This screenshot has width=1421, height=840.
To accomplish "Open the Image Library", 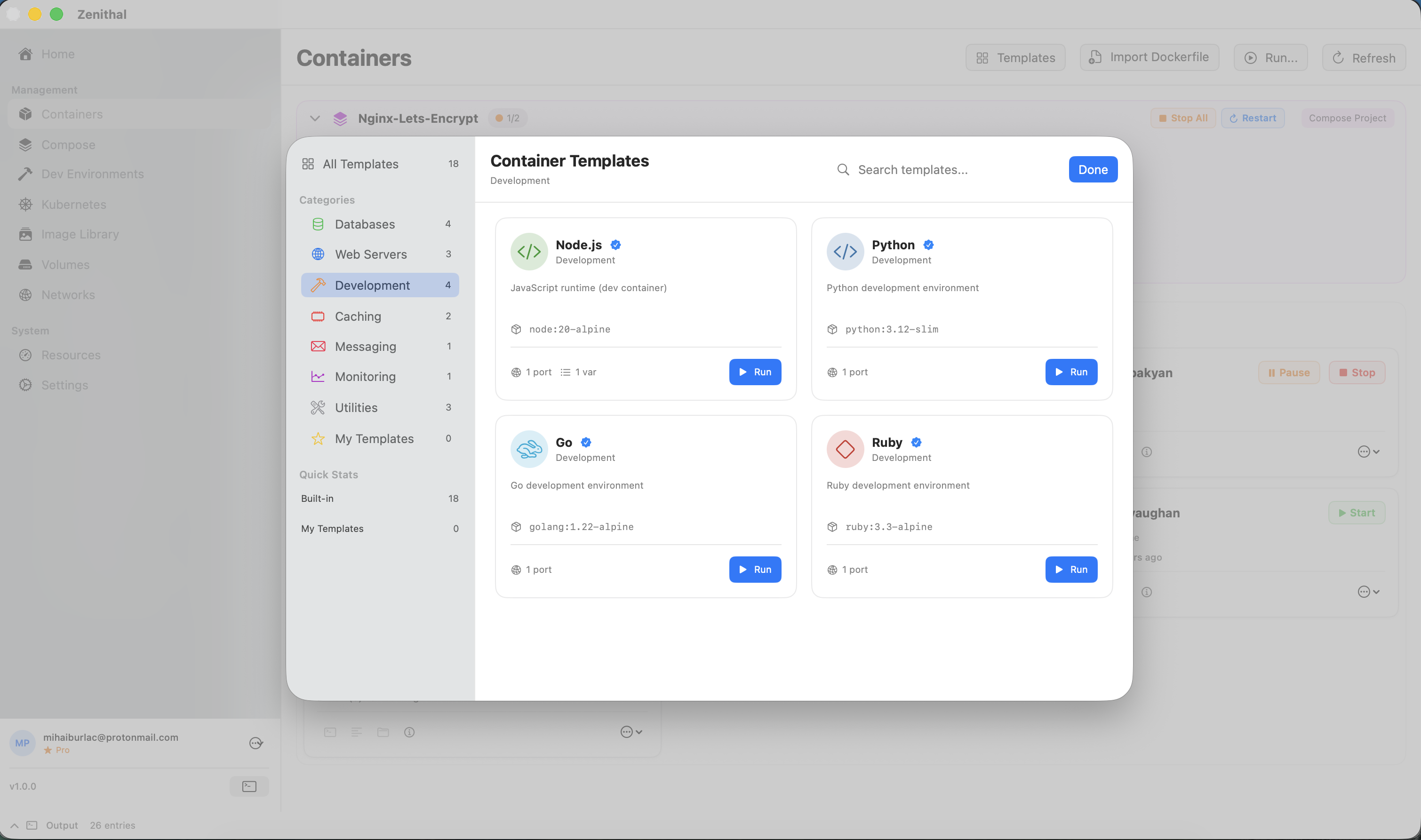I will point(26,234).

==

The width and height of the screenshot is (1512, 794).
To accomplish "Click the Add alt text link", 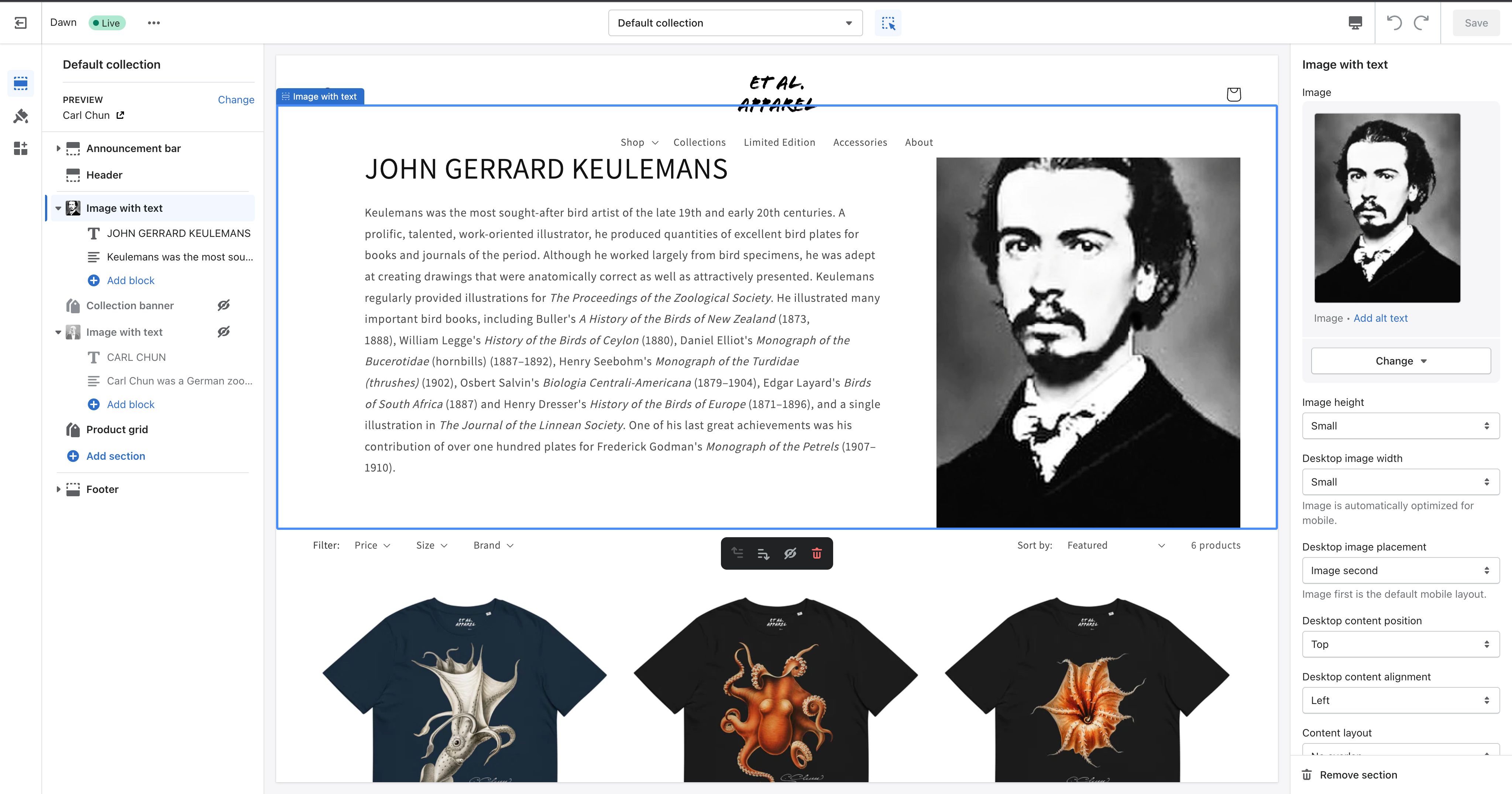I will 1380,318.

* * *

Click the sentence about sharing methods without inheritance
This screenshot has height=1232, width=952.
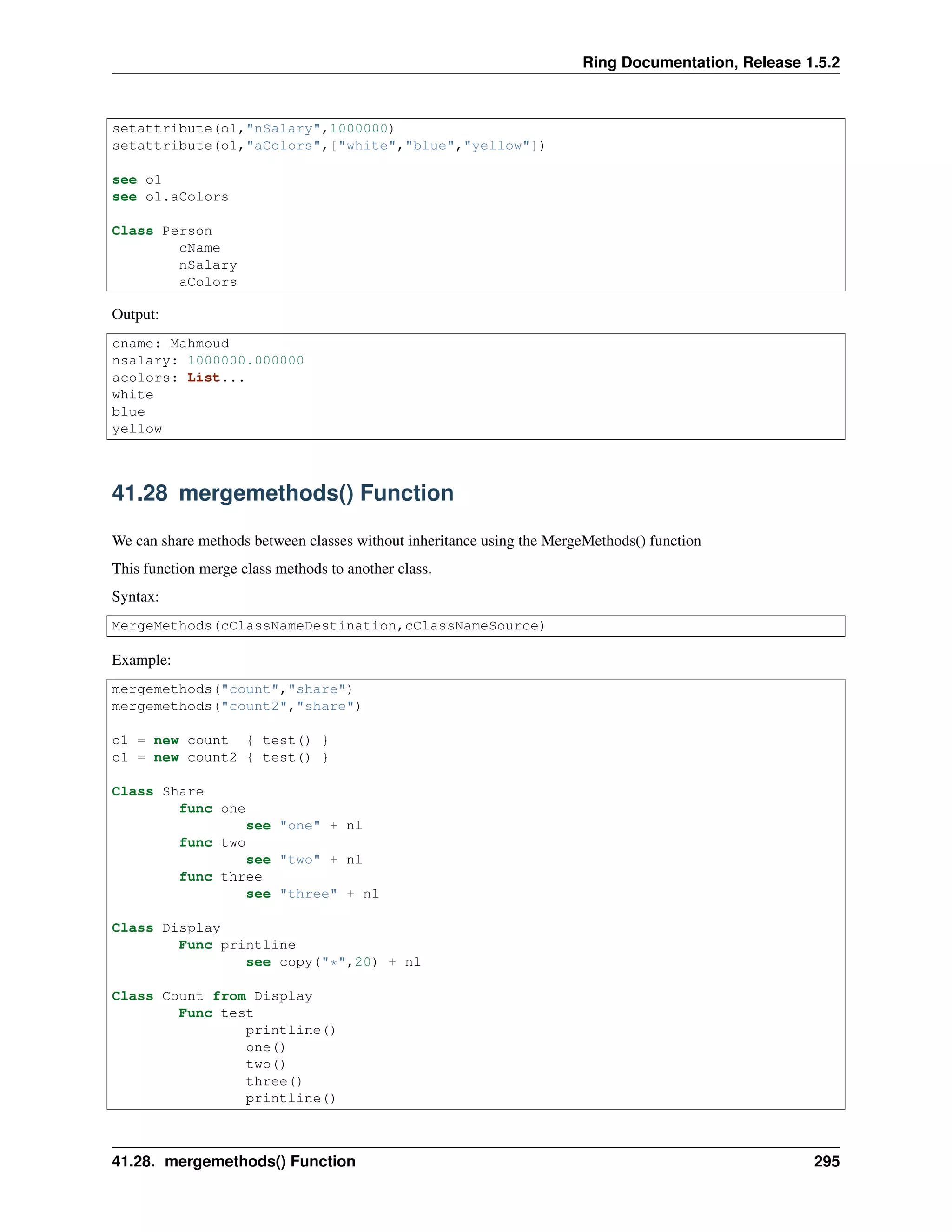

* [GOAL OF THE EXERCISE]
The lines to return are those in the material above that hold "This".

* [WRITTEN RESPONSE]
This screenshot has width=1421, height=840.
This screenshot has height=1232, width=952.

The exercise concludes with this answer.